What is an LED?
LED stands for Light Emitting Diode. It is a semiconductor device which converts electrical energy directly into light. Compare this to the incandescent lamp which converts energy into light by heating a thin wire filament until it glows and gives off light.
LEDs are made from a semiconductor material that has impurities called "dopants" that are added to the crystal. Two types of dopants are added to create "N" and "P" regions. "N" regions are parts of the crystal that are electron rich (free electrons) and "P" regions that are deficient in electrons (free holes). When the "P" region is connected to a positive voltage and the "N" region is connected to a negative voltage a current flows.
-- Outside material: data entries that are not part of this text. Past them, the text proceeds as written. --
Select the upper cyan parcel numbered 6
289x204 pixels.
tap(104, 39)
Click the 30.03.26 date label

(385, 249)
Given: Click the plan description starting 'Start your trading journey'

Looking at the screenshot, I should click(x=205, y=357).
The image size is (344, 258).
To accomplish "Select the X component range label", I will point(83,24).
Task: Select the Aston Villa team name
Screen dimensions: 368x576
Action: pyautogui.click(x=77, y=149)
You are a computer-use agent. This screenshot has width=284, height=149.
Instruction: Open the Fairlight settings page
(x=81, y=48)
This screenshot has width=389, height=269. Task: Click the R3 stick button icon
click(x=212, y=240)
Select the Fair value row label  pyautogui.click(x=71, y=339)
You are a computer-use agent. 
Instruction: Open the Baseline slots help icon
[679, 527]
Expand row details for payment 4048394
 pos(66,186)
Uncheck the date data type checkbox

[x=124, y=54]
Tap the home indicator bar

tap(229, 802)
When an excited electron from the "N" region meets with a hole from the "P" region, they combine where the two regions meet. This liberates energy of a discrete amount (the sum of electron and hole energy) in the form of light of a particular color.
White LEDs are formed by covering a blue LED with a yellow phosphor. This phosphor converts the blue light to a range of colors in the yellow part of the spectrum. This combination of blue and yellow light gives the appearance of white. Compare the color spectrums of white LEDs and incandescent lights.
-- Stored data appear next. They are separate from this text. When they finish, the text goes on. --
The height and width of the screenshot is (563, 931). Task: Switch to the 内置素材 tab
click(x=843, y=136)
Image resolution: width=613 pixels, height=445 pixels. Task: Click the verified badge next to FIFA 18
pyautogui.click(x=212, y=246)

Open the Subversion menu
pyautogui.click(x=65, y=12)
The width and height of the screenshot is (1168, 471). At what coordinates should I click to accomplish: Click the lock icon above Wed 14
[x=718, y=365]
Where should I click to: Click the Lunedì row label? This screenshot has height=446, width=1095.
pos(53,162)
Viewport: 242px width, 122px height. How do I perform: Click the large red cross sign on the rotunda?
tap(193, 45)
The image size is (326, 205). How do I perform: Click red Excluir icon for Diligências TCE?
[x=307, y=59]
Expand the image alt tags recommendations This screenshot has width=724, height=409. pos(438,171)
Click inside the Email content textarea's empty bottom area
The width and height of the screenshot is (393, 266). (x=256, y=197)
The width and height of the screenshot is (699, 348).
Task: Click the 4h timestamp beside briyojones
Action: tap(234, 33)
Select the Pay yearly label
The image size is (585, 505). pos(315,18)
We pioneered the use of LED optimized optics as well as custom electronic drivers for use in flashlights. The LED is the most significant innovation in portable lighting since the advent of the incandescent lamp. It is more efficient, less fragile, runs cooler, and has a 50-100 times improvement in life expectancy. The quality of light is quite different from that of an incandescent lamp. Like HID, it appears much whiter and shines farther underwater. Despite all of the positives there are also some challenges. Red and purple objects do not appear as vibrant under white LED light. Brightness decreases slightly as the LED heats up. Because power is limited to a few watts per LED, large arrays must be clustered to reach the illumination of a high wattage incandescent lamp.
The unique electrical properties of the LED make it possible to attach it to an electronic circuit which controls power from the batteries in a flashlight in such a way that brightness and color of the beam remain constant as the batteries drain. Contrast this to a conventional flashlight with an incandescent bulb. With fresh batteries the light is extremely bright. As the batteries are consumed the light grows dim and the color turns more yellow. This feature is represented by the "e" used in naming UK eLED lights.
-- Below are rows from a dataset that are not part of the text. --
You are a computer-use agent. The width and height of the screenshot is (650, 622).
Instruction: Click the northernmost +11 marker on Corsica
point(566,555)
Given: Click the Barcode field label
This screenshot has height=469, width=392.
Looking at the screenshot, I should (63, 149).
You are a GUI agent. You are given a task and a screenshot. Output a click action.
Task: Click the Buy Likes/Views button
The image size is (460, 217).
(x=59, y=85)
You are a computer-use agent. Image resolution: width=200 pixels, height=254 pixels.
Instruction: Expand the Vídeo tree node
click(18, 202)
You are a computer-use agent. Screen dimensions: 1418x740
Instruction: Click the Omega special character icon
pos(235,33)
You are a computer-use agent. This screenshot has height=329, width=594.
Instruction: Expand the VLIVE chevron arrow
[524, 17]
Another unique feature of LEDs is that they continue to give light when there is very little power left in the batteries. The benefit is that even though the batteries are considered dead in any other type of flashlight, the LED continues to give light for hours or even days after the high brightness mode is past. For emergency situations this could make the difference.
UK is unique among light manufacturers in that we have many of our LEDs custom designed and manufactured for us. Like our incandescent lamps we found that the optimum light source/optics configurations were often not possible with standard products. Rather than compromise, we spend the extra effort to produce what is optimum, not what is easy.
UK is also unique in light manufacturers in that we custom design analog discrete component drivers for each of our lights. This means that our lights have drivers which produce 90% efficiency versus the 60 to 80% efficiency produced by competitors IC driven LEDs. Our circuit boards will often have 10 to 30 components versus the 3 to 5 components used in other brands.
For any light which uses LEDs it is extremely important to keep the LED from getting too hot (less than 100°C). Heat shortens the life of the LED and reduces the brightness. At UK, we have developed circuitry which monitors the temperature of the LED and cuts back power when used in conditions which allow it to get too hot. We have also developed specialized metal heat sinks which either carry the heat to the batteries (helpful in sub-freezing temperatures) or into the water (in our dive lights). For our underwater lights, this affect allows our lights to burn much brighter as the water acts as a an excellent coolant for the LEDs.
At UK, we work to find innovative ways to cluster several LEDs chips in a single package. This provide a uniform narrow beam of light which appears like it was made from central lamp and facilitates removal of the heat from the LEDs.